It is difficult to grasp the significance of the human loss during the pandemic. In large part this is because people that were called “essential workers” were treated as disposable, and excluded from life-saving relief. That denial of humanity – of their personhood before the law – is a moral crisis, and a human rights crisis in our country.
The National Day Laborer Organizing Network (NDLON) and its member organizations across the country – day labor centers, immigrant community centers, grassroots collaboratives – gathered on April 28, Workers Memorial Day, to remember the colleagues, compañeras, compañeros, and loved ones who have passed away in the last year. We pledged to fight for those who are still here working day in and day out, and recommitted ourselves to fight so that working people are not ignored, dehumanized, and deliberately excluded once again.
In Pasadena, California, 600 crosses were displayed in honor of Workers Memorial Day, representing over half a million people lost to the pandemic in the United States alone. Among them, too many frontline workers who were not afforded the option to stay home and were deliberately excluded from federal relief packages.
That same day, NDLON released a report – Honrando a los Caidos – Honoring the Fallen –that captures the terrible, human impact of the pandemic on immigrant, undocumented workers of color.
The report reflects the sad reality that undocumented workers were disproportionately at risk of the virus because the industries considered “essential” are also subsidized by undocumented workers, many of whom are constantly threatened with deportation if they speak out about unsafe working conditions.
As the report describes, “the pandemic has painfully exposed deep socioeconomic divisions that fall along lines of race and nationality, even as it has revealed the country’s reliance on immigrant workers and people of color to produce goods and services that are essential to the health of the nation.”
The NDLON report calls on the White House and Labor Secretary Marty Walsh to use their broad discretion to ensure protections that recognize the humanity of Black, Brown, and Asian workers. These are policies that the executive branch can implement, without additional Congressional action.

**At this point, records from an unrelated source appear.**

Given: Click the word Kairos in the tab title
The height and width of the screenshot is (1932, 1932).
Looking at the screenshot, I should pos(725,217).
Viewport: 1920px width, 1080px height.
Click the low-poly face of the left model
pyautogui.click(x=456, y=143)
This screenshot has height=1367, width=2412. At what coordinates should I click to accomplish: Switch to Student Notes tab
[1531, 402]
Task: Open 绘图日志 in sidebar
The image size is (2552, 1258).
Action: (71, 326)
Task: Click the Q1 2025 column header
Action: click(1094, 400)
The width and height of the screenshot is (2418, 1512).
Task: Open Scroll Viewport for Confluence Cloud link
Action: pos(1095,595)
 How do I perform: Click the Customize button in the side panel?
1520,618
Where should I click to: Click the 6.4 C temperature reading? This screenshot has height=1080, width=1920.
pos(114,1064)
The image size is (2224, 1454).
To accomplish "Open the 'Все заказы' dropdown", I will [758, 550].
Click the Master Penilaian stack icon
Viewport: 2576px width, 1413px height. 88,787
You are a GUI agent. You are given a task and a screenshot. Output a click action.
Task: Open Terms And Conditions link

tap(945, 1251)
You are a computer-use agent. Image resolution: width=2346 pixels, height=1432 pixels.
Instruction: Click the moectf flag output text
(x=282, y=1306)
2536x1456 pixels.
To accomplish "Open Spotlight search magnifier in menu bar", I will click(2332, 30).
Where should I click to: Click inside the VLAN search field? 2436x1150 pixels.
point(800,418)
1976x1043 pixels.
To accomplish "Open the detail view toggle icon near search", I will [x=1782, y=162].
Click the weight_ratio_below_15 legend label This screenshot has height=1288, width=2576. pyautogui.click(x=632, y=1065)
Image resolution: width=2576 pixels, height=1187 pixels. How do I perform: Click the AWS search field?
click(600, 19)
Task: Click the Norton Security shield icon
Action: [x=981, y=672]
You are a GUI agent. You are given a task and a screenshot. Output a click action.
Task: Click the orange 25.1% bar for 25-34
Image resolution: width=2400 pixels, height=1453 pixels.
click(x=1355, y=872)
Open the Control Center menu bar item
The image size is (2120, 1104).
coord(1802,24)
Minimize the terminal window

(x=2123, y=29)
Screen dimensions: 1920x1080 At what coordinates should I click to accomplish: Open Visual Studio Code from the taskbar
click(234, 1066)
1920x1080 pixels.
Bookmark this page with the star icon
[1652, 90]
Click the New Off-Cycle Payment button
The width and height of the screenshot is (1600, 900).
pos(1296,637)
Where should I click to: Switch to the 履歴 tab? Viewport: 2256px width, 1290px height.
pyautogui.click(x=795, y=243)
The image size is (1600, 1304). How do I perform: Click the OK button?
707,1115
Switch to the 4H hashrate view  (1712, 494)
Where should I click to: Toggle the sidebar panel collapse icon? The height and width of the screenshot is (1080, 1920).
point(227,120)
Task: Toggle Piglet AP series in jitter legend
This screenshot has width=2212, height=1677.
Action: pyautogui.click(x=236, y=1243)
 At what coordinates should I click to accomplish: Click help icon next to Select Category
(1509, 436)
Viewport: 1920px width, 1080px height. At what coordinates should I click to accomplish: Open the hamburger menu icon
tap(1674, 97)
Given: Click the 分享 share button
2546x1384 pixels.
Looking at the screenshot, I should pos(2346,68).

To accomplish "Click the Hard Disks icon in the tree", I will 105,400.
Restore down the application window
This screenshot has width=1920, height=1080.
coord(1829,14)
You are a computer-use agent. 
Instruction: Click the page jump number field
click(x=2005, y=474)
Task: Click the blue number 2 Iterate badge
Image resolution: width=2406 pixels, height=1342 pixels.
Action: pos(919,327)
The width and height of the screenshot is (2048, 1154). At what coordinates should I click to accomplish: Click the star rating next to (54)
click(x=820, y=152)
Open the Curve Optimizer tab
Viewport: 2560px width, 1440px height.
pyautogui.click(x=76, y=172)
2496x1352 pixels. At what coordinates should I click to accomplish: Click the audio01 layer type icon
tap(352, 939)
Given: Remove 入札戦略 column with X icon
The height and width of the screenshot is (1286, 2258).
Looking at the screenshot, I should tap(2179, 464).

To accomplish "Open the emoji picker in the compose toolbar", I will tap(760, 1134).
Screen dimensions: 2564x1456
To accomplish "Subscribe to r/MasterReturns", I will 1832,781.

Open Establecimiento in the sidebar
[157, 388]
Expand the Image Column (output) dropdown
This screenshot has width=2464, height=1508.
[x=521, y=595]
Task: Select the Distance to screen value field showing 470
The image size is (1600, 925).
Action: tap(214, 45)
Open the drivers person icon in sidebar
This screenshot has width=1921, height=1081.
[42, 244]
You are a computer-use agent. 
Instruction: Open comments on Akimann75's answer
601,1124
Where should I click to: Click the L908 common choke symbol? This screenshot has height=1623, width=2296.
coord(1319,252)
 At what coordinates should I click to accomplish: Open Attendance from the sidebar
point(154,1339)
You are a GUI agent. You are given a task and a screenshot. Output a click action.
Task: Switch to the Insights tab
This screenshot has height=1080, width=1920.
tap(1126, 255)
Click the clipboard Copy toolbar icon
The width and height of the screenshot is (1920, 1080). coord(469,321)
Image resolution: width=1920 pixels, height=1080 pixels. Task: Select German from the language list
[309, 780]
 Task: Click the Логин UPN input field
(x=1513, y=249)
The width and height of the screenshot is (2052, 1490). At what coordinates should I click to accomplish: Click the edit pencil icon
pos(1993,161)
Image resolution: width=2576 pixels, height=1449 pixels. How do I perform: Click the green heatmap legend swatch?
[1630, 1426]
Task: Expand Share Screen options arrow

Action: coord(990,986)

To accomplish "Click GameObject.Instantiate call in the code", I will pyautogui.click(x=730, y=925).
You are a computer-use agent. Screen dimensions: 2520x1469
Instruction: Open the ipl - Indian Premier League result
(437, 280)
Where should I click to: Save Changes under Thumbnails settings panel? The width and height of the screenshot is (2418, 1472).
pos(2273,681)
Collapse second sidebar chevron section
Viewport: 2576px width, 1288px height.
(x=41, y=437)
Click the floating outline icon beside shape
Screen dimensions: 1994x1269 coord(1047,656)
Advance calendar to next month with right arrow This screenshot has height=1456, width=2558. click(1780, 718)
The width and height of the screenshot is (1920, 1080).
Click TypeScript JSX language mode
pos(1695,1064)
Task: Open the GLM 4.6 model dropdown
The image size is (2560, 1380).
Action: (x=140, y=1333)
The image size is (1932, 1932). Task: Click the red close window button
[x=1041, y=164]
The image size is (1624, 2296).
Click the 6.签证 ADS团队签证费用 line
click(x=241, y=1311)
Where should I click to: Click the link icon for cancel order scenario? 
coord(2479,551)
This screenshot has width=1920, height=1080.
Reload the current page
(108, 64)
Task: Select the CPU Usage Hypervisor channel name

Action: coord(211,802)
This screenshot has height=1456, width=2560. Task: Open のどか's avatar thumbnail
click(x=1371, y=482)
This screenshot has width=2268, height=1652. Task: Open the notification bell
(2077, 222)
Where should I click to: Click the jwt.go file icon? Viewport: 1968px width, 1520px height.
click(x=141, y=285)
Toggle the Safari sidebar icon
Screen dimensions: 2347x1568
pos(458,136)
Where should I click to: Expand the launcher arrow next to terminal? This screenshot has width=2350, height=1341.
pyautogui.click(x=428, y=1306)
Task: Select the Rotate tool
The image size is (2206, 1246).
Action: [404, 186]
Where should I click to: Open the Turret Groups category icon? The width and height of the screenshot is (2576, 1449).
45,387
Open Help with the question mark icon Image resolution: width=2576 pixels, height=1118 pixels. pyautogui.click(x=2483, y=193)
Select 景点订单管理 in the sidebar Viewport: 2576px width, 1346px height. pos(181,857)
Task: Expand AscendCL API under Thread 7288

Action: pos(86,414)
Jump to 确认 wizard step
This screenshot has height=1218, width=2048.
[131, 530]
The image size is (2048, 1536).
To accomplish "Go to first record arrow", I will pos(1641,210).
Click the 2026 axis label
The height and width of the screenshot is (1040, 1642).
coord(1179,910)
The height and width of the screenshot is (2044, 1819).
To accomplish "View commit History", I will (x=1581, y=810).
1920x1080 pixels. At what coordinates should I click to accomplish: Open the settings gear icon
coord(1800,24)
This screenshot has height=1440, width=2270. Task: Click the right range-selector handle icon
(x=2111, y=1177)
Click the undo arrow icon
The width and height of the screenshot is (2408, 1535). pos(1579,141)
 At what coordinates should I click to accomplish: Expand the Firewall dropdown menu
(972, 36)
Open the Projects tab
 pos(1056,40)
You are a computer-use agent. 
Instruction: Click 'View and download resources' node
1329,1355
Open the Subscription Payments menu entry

Specific recommendations include:
1) Protection from deportation for workers who have labored during the pandemic, and for the families of those who have died.
2) Protection from deportation and work authorization for undocumented workers who report workplace abuse.
3) Expand Covid-19 worker protection policies to include all workers.
3) Ensure equal access to COVID economic relief, unemployment insurance, funeral support, and vaccination programs.
4) Recognition of the role of workers centers in workers rights enforcement.
5) Commission a report and publish data on infection and death rates suffered specifically by immigrant communities of color.
There are no more excuses to permit the shameful status quo that allows working people to be treated as disposable, undeserving, ‘non-people.’ The Biden administration and federal policymakers can act to acknowledge and reaffirm the humanity of undocumented workers and their families, and govern accordingly.
These are just some ways to begin to honor the fallen, to defy those who denied their humanity, and to begin to address the human rights crisis that left so many people to die.